> [WHAT THE TASK REQUIRES]: The reply should contain every entry exactly as given, with no pictures in it.

[Stored records]
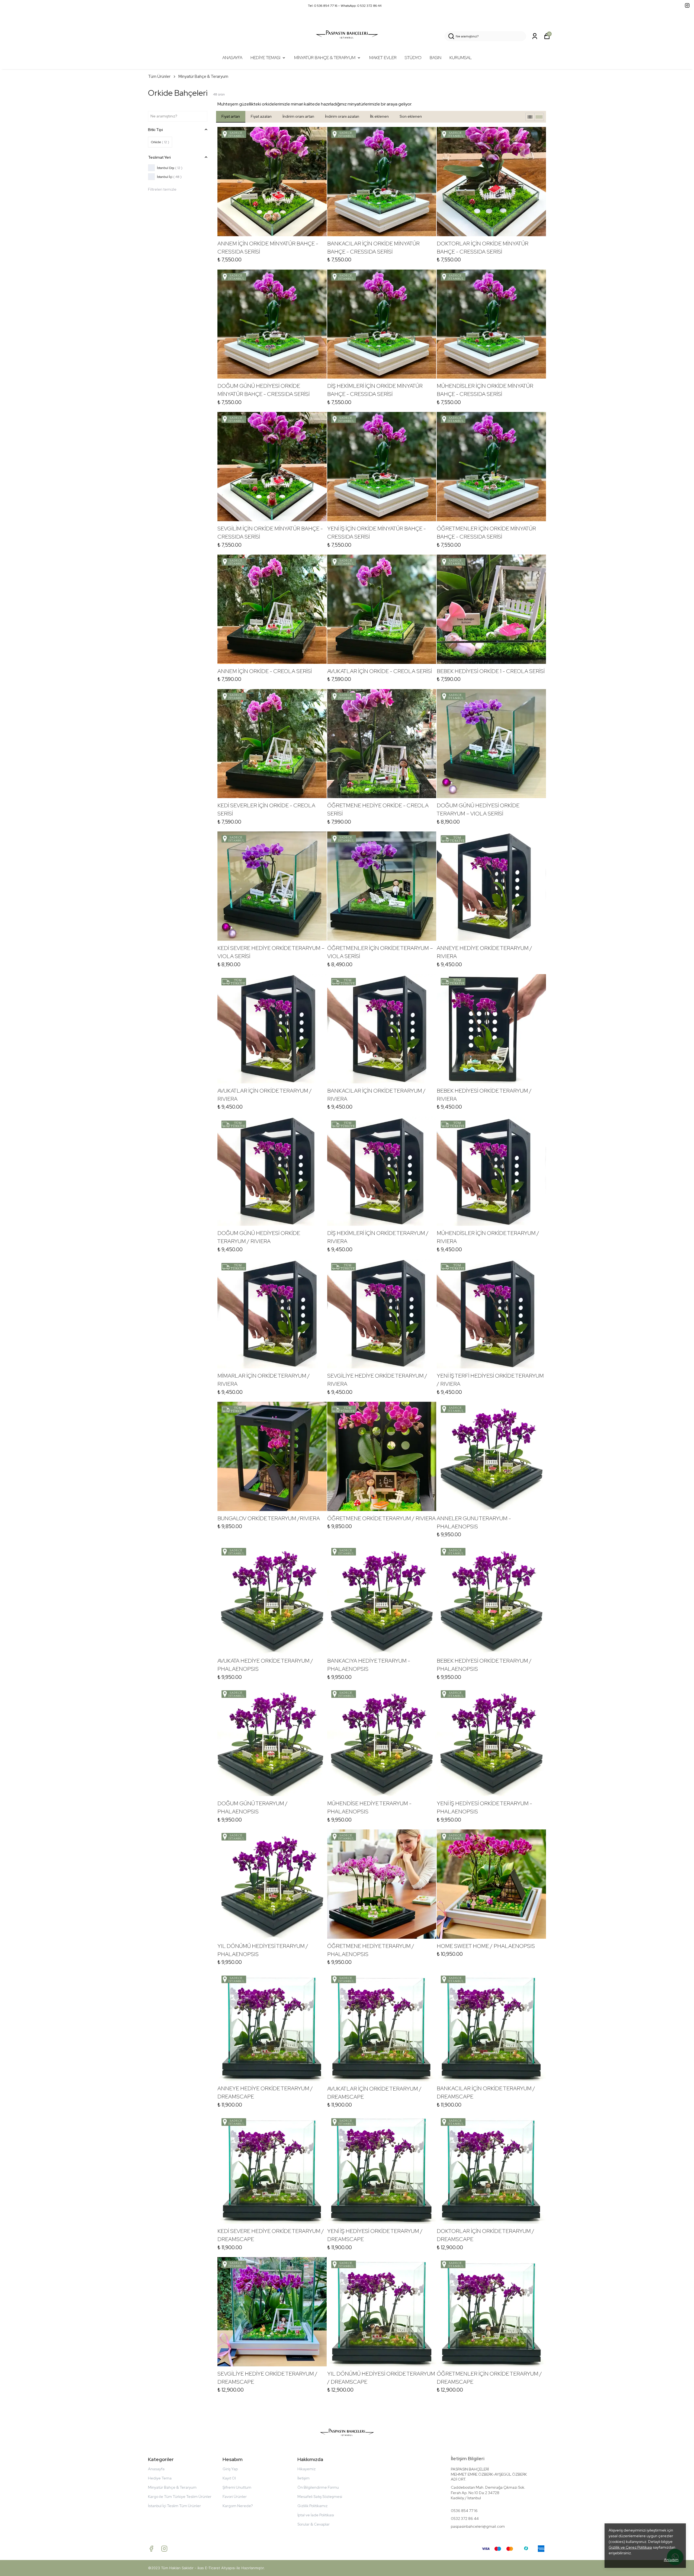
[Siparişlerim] (534, 36)
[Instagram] (164, 2548)
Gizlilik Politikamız (312, 2505)
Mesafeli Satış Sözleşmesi (319, 2496)
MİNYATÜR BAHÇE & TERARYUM (324, 57)
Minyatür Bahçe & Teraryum (203, 76)
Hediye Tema (160, 2478)
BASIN (435, 57)
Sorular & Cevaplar (313, 2524)
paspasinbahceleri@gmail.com (478, 2526)
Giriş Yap (230, 2468)
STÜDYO (413, 57)
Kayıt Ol (229, 2478)
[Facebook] (151, 2548)
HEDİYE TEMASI (265, 57)
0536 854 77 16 (464, 2510)
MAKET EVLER (383, 57)
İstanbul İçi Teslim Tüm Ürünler (174, 2505)
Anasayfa (156, 2468)
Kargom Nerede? (238, 2505)
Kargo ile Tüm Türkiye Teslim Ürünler (179, 2496)
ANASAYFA (232, 57)
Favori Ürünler (235, 2496)
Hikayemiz (306, 2468)
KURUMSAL (460, 57)
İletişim (303, 2478)
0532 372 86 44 (465, 2518)
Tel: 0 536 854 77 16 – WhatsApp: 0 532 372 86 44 (344, 6)
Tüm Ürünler (159, 76)
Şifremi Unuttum (237, 2487)
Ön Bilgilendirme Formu (318, 2487)
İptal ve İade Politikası (315, 2515)
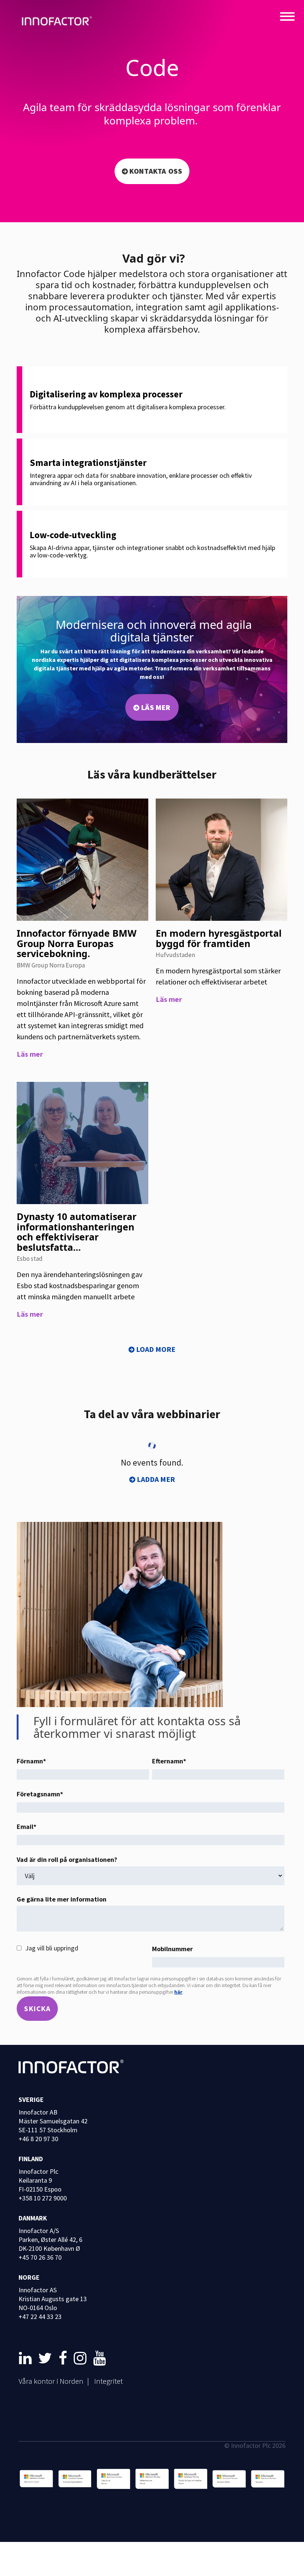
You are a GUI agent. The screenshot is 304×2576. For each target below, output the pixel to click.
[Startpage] (59, 21)
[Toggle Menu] (287, 16)
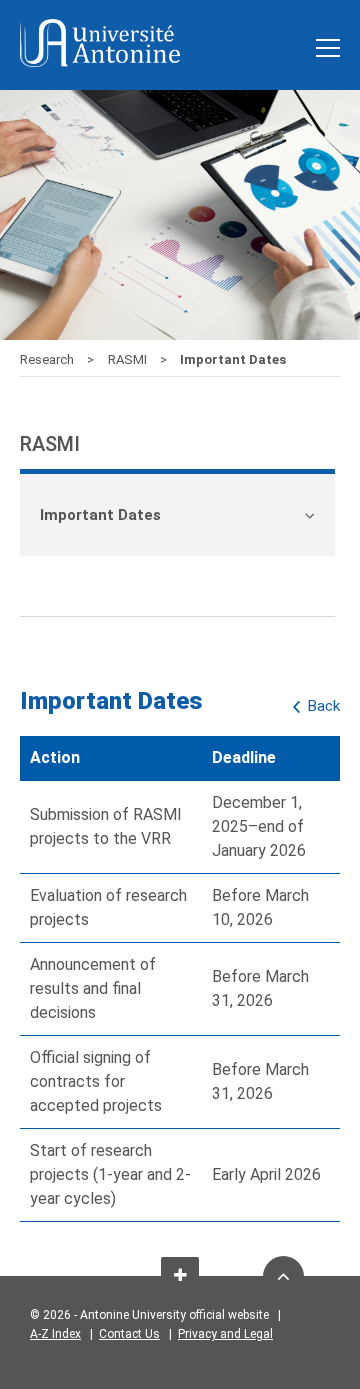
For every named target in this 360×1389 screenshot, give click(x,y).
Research (48, 359)
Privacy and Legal (225, 1334)
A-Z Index (55, 1334)
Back (324, 706)
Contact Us (129, 1334)
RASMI (129, 359)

> [TASK SOLUTION]:
[Siparişlerim] (534, 36)
[Instagram] (164, 2548)
Gizlilik Politikamız (312, 2505)
Mesafeli Satış Sözleşmesi (319, 2496)
MİNYATÜR BAHÇE & TERARYUM (324, 57)
Minyatür Bahçe & Teraryum (203, 76)
Hediye Tema (160, 2478)
BASIN (435, 57)
Sorular & Cevaplar (313, 2524)
paspasinbahceleri@gmail.com (478, 2526)
Giriş Yap (230, 2468)
STÜDYO (413, 57)
Kayıt Ol (229, 2478)
[Facebook] (151, 2548)
HEDİYE TEMASI (265, 57)
0536 854 77 16 (464, 2510)
MAKET EVLER (383, 57)
İstanbul İçi Teslim Tüm Ürünler (174, 2505)
Anasayfa (156, 2468)
Kargom Nerede? (238, 2505)
Kargo ile Tüm Türkiye Teslim Ürünler (179, 2496)
ANASAYFA (232, 57)
Favori Ürünler (235, 2496)
Hikayemiz (306, 2468)
KURUMSAL (460, 57)
İletişim (303, 2478)
0532 372 86 44 (465, 2518)
Tel: 0 536 854 77 16 – WhatsApp: 0 532 372 86 44 (344, 6)
Tüm Ürünler (159, 76)
Şifremi Unuttum (237, 2487)
Ön Bilgilendirme Formu (318, 2487)
İptal ve İade Politikası (315, 2515)
You are a GUI agent. The screenshot is 304×2576. For each target below, output the pixel to click.
[Startpage] (59, 21)
[Toggle Menu] (287, 16)
For every named target in this 360×1389 screenshot, give click(x,y).
Research (48, 359)
Privacy and Legal (225, 1334)
A-Z Index (55, 1334)
Back (324, 706)
Contact Us (129, 1334)
RASMI (129, 359)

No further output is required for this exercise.